Fund of funds offer investors access to a wider range of investments – often across both Private Equity and other Private Markets. By spreading their capital across multiple different funds, they can provide greater diversification.
What about investment trusts?
It is possible to get exposure to Private Equity via investment trusts, which invest in private equity but themselves trade on public exchanges.
This could be a consideration if you wish to have exposure to Private Equity within your existing ISA or SIPP portfolios or if liquidity is a high priority.
However, investment trusts have some limitations. Since each trust’s shares are publicly traded, they are subject to significant short-term market volatility and shifts in investor sentiment.

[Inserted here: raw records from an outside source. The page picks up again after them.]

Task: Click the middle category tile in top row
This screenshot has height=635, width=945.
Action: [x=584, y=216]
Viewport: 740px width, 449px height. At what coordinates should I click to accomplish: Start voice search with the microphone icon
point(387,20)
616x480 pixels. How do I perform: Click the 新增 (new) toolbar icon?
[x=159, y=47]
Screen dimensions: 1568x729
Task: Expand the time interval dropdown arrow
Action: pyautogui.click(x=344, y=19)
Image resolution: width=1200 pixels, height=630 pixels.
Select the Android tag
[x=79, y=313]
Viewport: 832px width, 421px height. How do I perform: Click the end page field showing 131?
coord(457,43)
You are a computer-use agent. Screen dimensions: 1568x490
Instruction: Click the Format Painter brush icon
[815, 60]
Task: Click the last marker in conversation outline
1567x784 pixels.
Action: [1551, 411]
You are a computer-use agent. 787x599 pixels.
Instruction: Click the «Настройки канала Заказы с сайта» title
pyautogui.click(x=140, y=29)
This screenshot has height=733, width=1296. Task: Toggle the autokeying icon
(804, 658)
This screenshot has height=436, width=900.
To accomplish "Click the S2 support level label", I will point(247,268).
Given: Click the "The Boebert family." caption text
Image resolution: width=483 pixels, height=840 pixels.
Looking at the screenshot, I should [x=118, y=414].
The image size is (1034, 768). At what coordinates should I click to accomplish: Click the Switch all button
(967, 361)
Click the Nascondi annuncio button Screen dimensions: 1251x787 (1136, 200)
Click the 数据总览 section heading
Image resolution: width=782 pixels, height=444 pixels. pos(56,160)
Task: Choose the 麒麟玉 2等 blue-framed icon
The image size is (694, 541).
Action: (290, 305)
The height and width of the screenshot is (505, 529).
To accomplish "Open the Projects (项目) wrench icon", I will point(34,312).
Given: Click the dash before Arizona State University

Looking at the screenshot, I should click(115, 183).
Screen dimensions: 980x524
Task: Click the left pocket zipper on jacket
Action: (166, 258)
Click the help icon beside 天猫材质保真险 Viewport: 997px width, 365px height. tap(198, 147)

Furthermore, investment trusts often trade at a large discount to net asset value (NAV). Discounts can also be highly volatile. In the five years to June 2024, discounts have averaged 27% and reached as high as 37%. Should you wish to redeem your stake in a Private Equity-focused investment trust, you may be able to do this quickly but may also be forced to sell at a loss. Any widening of the discount will also erode long-term performance.
Who might consider investing in Private Equity funds?
Historically only institutional and highly sophisticated investors were eligible to invest in Private Equity, although this is changing.
Pension funds, endowments, ultra-high net worth individuals and other accredited investors already allocate as much as 25-40% of their capital to this asset class. These entities are deemed to have the expertise to understand opaque investment structures, as well as the capacity to withstand substantial losses.
More recently, we’ve seen a ‘democratisation’ of Private Equity and other Private Markets. New and more flexible fund structures have extended their appeal to private investors and a broader swathe of investment managers.
You might consider investing if you are an experienced investor who’s looking to access a much wider universe of companies and growth stories than available via mainstream listed markets and for the potential to enhance returns. Private Equity investments could also help diversify your portfolio and somewhat mitigate the impact of stock market fluctuations.
However, these investments are illiquid and should still be seen as a long-term commitment: you can't easily or quickly realise your investment, they can take many years to generate any returns and you could lose the capital you invest.
This is one of the reasons why these funds are subject to restrictions on promotion. Through Wealth Club, for instance, you can see a directory of private equity funds available, but to access more details you'll need to qualify as a High Net Worth or Sophisticated investor first.
What are the different Private Equity fund strategies?
Broadly speaking, there are three main Private Equity fund strategies:
- Buyout
- Venture capital
- Growth capital
Buyouts involve the purchase of a large or majority stake in a private company, potentially alongside the current management team (Management Buyout) and often involving the issue of substantial amount of debt (Leveraged Buyout).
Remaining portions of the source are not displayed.